- Aufgabe -
Geben Sie den Text zum Holocaust-Gedenken beginnend bei „Ein so genannter“ und endend bei „diesen Zwiespalt aushält.“ erneut wieder und benennen Sie dabei „Schriftsteller“ in „Autor“ um.

Holocaust-Gedenken

Die Toten sind nicht unsere Toten

Der Stolperstein für Selma Jacobi in Berlin. Weil eine "Tatort"-Ermittlerin ihren Namen für die Krimi-Serie angenommen hatte, gab es Protest.
Ein so genannter Stolperstein im Berliner Straßenpflaster: Erst wenn die Scham über die Verbrechen der Nationalsozialisten abgeklungen ist, kann sie der Trauer weichen, sagt der Schriftsteller Per Leo. © dpa / Britta Pedersen
Von Per Leo · 29.01.2017
Am Holocaust-Gedenktag sollten die Nachfahren der Täter und die Nachfahren der Opfer auseinander treten, meint der Schriftsteller Per Leo. Denn die Verneigung vor den Opfern gehe einher mit dem Verbot, sich mit ihnen zu identifizieren. Leo plädiert für ein Gedenken aus Täterperspektive, das diesen Zwiespalt aushält.
"Die Heiterkeit, das gute Gewissen, die frohe Tat, das Vertrauen auf das Kommende – alles das hängt […] davon [ab], daß man ebenso gut zur rechten Zeit zu vergessen weiß, als man sich zur rechten Zeit erinnert; davon, daß man mit kräftigem Instinkte herausfühlt, wann es nötig ist, historisch, wann, unhistorisch zu empfinden."

- Daten -
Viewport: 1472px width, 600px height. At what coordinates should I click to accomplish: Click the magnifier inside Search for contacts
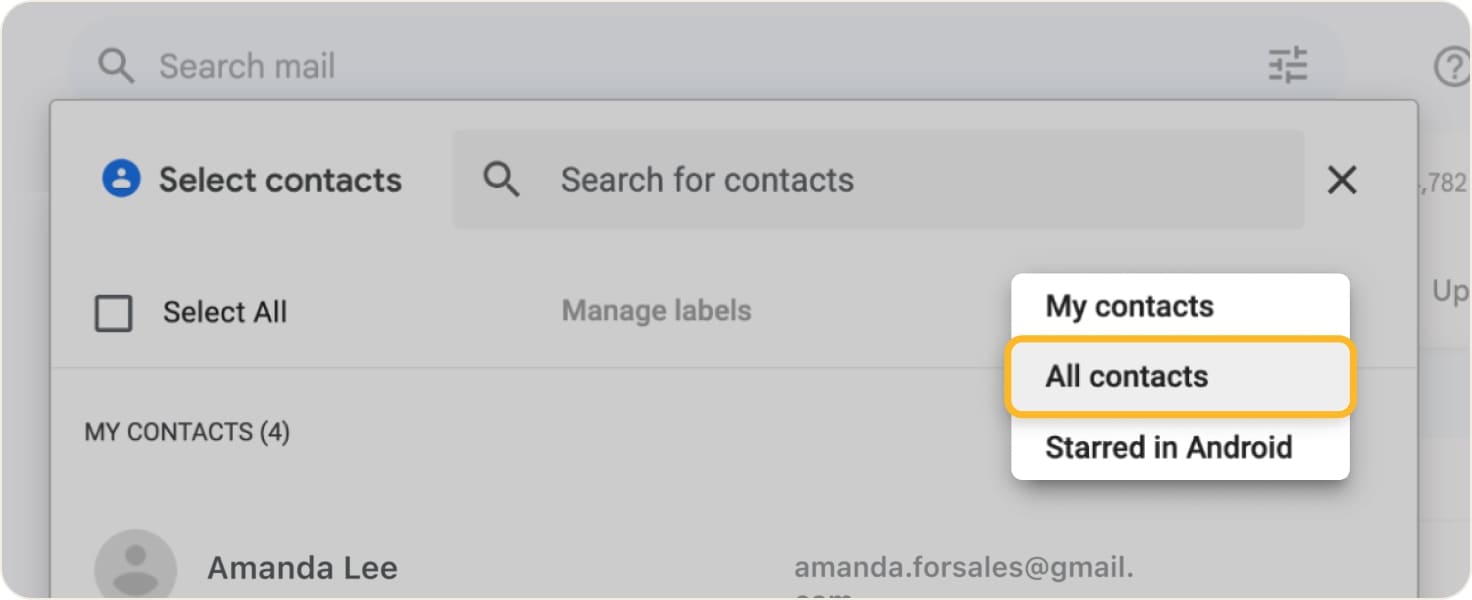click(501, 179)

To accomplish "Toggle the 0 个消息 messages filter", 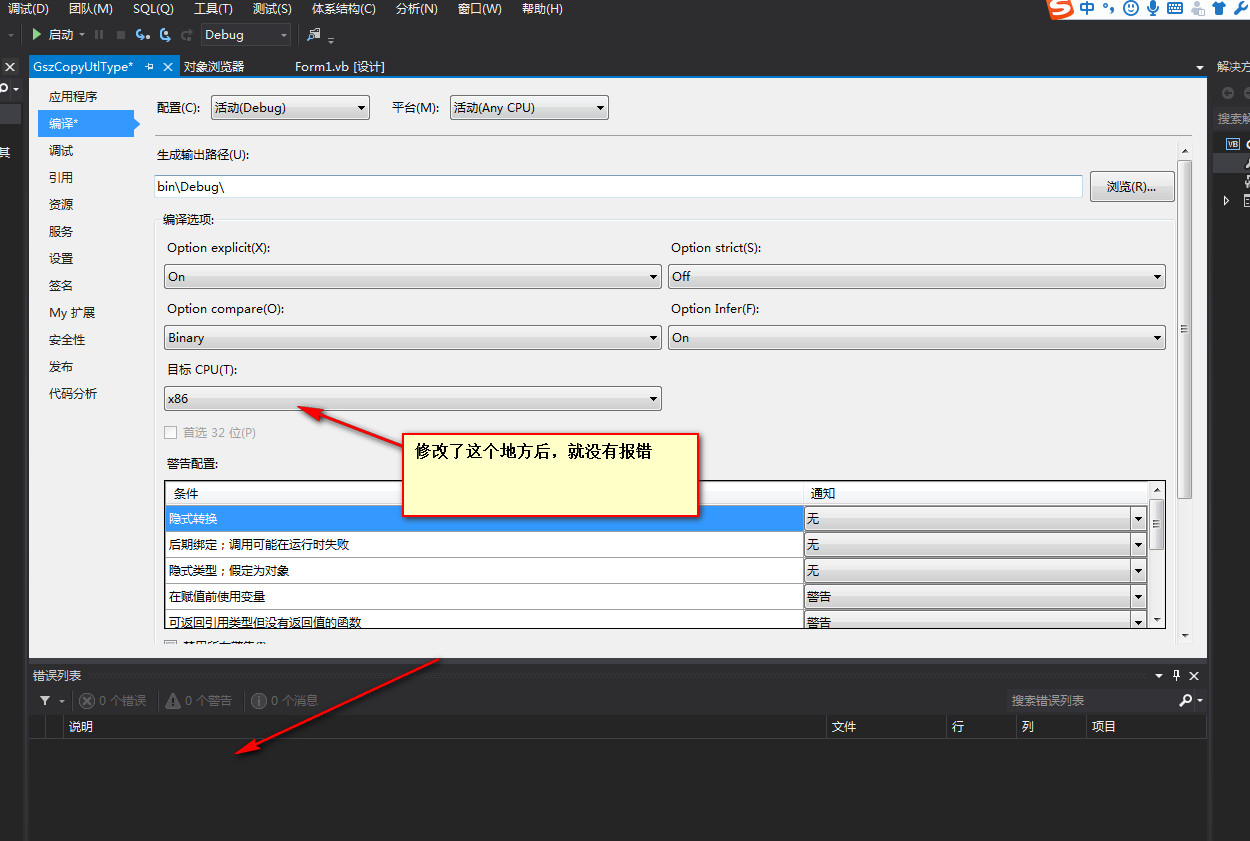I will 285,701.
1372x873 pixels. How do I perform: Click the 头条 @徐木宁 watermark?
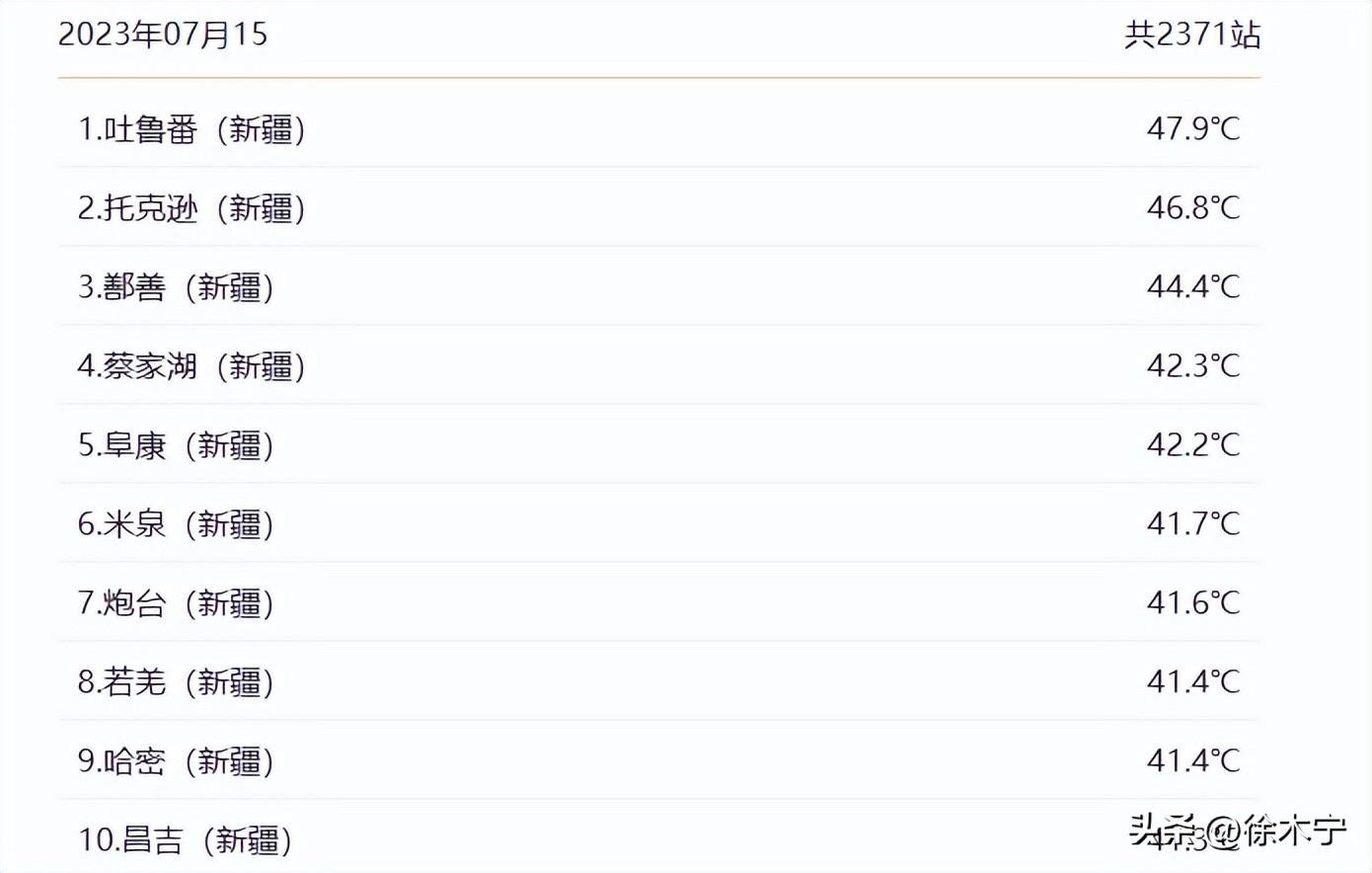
* * *
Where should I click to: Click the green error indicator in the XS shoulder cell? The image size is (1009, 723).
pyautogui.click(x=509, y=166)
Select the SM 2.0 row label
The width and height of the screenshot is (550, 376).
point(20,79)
...
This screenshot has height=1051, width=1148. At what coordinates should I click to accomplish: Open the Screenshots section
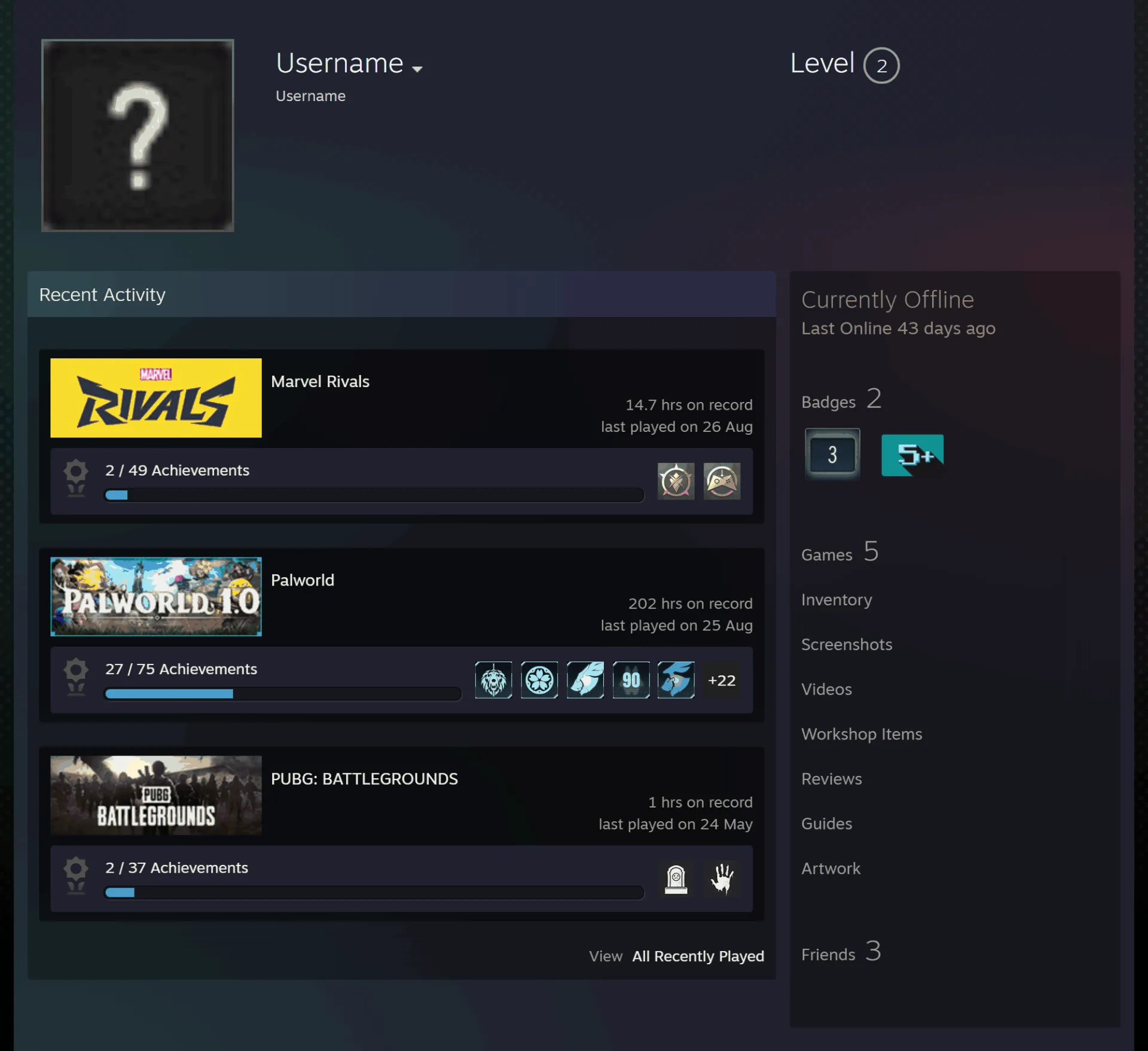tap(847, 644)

- Ergebnis -
Ein so genannter Stolperstein im Berliner Straßenpflaster: Erst wenn die Scham über die Verbrechen der Nationalsozialisten abgeklungen ist, kann sie der Trauer weichen, sagt der Autor Per Leo. © dpa / Britta Pedersen
Von Per Leo · 29.01.2017
Am Holocaust-Gedenktag sollten die Nachfahren der Täter und die Nachfahren der Opfer auseinander treten, meint der Autor Per Leo. Denn die Verneigung vor den Opfern gehe einher mit dem Verbot, sich mit ihnen zu identifizieren. Leo plädiert für ein Gedenken aus Täterperspektive, das diesen Zwiespalt aushält.